Bijective Function from N to N x N

Question

I have an idea but I don't know how to formalize my idea in a function. That's what n should give me back as (x,y):

n = 0 -> (0,0)
n = 1 -> (1,0)
n = 2 -> (0,1)
n = 3 -> (2,0)
n = 4 -> (1,1)
n = 5 -> (0,2)
n = 6 -> (3,0)
n = 7 -> (2,1)
n = 8 -> (1,2)
n = 9 -> (0,3)
n = 10 -> (4,0)

How do I formulate a function for this one? I also need one for N -> N x {1,...,n) but I think it's the same function, is it?

Answer 1

Each $n \in \mathbb N$ can be uniquely written as $n=m(m+1)/2 + j$ with $0 \le j \le m$, namely $m = \left\lfloor \dfrac{\sqrt{8n+1}-1}{2} \right\rfloor$. Then take $f(n) = (m-j,j)$.

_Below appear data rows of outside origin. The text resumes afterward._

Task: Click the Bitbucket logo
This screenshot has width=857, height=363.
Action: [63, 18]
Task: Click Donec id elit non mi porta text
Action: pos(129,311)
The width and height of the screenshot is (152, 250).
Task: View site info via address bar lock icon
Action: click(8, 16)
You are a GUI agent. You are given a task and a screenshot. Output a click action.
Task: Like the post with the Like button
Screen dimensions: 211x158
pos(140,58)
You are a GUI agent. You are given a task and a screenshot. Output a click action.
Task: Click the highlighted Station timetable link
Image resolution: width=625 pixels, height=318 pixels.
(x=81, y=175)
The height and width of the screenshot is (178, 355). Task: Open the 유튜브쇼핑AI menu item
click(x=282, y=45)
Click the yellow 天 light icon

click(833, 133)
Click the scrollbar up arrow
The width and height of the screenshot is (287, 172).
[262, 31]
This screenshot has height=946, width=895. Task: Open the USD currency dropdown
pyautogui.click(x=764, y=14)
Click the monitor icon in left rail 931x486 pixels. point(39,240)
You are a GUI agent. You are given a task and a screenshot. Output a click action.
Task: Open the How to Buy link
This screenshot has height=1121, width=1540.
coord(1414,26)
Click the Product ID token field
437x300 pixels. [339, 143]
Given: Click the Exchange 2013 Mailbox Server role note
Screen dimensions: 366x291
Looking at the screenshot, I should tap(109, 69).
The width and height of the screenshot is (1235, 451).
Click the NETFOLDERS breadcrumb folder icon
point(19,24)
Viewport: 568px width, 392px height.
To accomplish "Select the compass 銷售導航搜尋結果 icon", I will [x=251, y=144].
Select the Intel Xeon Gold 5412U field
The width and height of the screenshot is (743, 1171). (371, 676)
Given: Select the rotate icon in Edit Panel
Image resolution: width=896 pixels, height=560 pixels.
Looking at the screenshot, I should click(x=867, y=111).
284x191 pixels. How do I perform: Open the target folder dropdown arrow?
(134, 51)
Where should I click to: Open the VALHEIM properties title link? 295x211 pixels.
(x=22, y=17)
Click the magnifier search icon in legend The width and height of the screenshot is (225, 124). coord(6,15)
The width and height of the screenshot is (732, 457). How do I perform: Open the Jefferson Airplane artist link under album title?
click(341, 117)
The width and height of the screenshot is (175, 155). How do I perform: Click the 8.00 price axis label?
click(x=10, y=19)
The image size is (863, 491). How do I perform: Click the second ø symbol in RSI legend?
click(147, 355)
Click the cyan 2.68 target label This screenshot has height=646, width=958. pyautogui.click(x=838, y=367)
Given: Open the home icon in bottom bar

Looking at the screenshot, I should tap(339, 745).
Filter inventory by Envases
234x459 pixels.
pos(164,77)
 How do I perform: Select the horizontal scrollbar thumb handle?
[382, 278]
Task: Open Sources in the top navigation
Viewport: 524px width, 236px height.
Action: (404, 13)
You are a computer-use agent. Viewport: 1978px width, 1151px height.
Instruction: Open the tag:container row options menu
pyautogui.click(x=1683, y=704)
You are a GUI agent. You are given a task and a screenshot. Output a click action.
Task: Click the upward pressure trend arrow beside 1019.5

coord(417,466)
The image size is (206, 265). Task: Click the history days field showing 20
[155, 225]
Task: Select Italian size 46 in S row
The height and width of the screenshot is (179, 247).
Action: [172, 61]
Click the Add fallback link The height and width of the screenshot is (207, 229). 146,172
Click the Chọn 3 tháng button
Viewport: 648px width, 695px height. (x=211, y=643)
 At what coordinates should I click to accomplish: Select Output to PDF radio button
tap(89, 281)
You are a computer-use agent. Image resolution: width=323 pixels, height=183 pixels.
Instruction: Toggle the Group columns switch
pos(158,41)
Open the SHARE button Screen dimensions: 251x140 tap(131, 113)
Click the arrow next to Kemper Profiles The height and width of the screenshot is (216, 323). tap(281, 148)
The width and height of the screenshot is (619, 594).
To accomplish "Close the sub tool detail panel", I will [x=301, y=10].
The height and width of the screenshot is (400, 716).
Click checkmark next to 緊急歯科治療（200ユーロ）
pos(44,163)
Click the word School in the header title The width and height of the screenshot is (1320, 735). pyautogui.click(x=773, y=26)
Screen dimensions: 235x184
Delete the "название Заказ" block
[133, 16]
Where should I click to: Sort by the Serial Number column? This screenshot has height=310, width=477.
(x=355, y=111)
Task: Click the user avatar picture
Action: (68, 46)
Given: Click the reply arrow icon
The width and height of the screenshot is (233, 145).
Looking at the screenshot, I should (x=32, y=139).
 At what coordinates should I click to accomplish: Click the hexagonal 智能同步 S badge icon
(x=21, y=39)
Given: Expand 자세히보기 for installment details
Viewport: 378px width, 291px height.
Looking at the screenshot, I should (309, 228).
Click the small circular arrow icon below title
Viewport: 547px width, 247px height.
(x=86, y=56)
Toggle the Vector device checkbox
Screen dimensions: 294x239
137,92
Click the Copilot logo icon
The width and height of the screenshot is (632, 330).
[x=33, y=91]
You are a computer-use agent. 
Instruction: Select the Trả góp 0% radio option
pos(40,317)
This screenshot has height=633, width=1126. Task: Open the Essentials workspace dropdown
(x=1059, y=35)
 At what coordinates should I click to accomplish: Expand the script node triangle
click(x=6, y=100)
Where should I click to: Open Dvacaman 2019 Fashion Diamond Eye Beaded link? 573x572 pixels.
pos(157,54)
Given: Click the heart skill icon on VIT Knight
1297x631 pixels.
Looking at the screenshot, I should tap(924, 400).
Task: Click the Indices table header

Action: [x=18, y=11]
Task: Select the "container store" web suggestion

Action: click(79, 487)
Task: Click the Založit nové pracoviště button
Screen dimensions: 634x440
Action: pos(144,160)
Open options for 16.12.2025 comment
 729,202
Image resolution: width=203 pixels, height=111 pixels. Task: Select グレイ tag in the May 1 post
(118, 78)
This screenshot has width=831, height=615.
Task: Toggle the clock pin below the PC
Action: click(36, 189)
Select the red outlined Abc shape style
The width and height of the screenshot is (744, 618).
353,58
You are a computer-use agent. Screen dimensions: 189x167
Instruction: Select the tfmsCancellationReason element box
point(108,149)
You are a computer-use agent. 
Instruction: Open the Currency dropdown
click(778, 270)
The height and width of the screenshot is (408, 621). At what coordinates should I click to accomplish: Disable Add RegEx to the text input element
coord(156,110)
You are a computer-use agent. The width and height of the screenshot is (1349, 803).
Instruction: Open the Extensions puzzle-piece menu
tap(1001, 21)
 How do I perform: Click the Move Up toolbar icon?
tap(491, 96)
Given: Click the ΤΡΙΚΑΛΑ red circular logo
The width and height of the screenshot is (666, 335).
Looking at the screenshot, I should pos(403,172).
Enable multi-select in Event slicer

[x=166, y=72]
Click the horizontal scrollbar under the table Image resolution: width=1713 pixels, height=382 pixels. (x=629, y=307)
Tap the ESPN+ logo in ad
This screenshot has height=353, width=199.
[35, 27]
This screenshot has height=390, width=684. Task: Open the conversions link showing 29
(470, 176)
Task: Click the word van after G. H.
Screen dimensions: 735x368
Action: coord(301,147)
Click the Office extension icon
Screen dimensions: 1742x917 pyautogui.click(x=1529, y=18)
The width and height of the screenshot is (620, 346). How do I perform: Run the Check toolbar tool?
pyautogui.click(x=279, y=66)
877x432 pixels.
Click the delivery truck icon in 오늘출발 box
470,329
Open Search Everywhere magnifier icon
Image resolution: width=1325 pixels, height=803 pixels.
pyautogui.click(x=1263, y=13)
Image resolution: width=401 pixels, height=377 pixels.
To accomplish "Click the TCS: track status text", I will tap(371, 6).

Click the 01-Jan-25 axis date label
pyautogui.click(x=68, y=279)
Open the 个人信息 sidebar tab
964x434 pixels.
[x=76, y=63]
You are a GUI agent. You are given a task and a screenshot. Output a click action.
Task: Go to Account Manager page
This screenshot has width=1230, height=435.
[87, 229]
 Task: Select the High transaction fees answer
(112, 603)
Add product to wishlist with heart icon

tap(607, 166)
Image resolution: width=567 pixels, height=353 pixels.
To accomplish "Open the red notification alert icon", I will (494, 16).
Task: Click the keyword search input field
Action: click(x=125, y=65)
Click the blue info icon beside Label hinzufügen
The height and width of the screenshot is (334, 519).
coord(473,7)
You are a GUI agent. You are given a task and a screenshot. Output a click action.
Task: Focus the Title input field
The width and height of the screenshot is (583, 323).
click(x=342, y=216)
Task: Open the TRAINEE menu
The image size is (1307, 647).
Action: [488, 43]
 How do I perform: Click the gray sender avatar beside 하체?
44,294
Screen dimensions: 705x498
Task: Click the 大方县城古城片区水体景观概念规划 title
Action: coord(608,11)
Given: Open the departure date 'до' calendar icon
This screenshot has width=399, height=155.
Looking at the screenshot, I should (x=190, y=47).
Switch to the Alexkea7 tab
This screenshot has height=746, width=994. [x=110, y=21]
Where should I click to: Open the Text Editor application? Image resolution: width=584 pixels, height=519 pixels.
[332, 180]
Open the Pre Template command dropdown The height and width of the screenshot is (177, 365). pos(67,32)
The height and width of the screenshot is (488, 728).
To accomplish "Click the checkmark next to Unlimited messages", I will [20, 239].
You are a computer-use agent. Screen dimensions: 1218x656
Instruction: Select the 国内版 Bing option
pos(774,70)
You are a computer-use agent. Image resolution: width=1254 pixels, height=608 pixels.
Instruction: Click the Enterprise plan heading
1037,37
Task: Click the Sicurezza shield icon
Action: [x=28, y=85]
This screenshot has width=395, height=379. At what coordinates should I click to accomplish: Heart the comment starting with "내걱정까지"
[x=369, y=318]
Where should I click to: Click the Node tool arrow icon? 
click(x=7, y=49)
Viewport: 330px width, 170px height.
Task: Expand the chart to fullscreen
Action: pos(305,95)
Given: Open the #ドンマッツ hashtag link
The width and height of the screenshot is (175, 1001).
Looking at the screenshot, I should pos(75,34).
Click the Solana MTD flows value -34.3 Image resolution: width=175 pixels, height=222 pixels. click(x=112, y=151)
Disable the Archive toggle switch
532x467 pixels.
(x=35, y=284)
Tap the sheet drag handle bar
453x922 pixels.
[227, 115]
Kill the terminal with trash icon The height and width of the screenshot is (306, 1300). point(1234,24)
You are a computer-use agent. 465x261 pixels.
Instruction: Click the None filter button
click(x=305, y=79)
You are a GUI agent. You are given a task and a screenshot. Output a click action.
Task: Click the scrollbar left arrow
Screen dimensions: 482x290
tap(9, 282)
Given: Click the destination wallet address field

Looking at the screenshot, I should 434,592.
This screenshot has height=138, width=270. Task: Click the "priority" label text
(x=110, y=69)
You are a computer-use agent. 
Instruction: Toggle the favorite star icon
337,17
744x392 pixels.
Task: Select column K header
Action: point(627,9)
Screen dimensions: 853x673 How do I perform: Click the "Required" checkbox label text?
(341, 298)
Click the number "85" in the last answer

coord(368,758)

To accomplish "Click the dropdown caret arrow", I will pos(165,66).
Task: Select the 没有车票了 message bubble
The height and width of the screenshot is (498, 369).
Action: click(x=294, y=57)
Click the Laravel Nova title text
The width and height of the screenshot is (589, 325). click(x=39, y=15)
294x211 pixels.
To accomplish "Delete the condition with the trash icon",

It's simpler, though, to write the inverse function from $\mathbb N \times \mathbb N$ to $\mathbb N$:

$$ (i,j) \mapsto \frac{(i+j)(i+j+1)}{2}+j $$

Answer 2

There is an easier bijection between $\mathbb{N}$ and $\mathbb{N}\times\mathbb{N}$. If $n$ $\in$ $\mathbb{N}$, there is a unique pair $(x_n,y_n)$ $\in$ $\mathbb{N}\times\mathbb{N} $ such that $n = 2^{x_n-1}\cdot (2y_n - 1)$ (using fundamental theorem of arithmetic), defining the map

\begin{align*}F:&\mathbb{N}\rightarrow\mathbb{N}\times\mathbb{N}\\ &n\rightarrow (x_n,y_n) \end{align*} you get a bijection.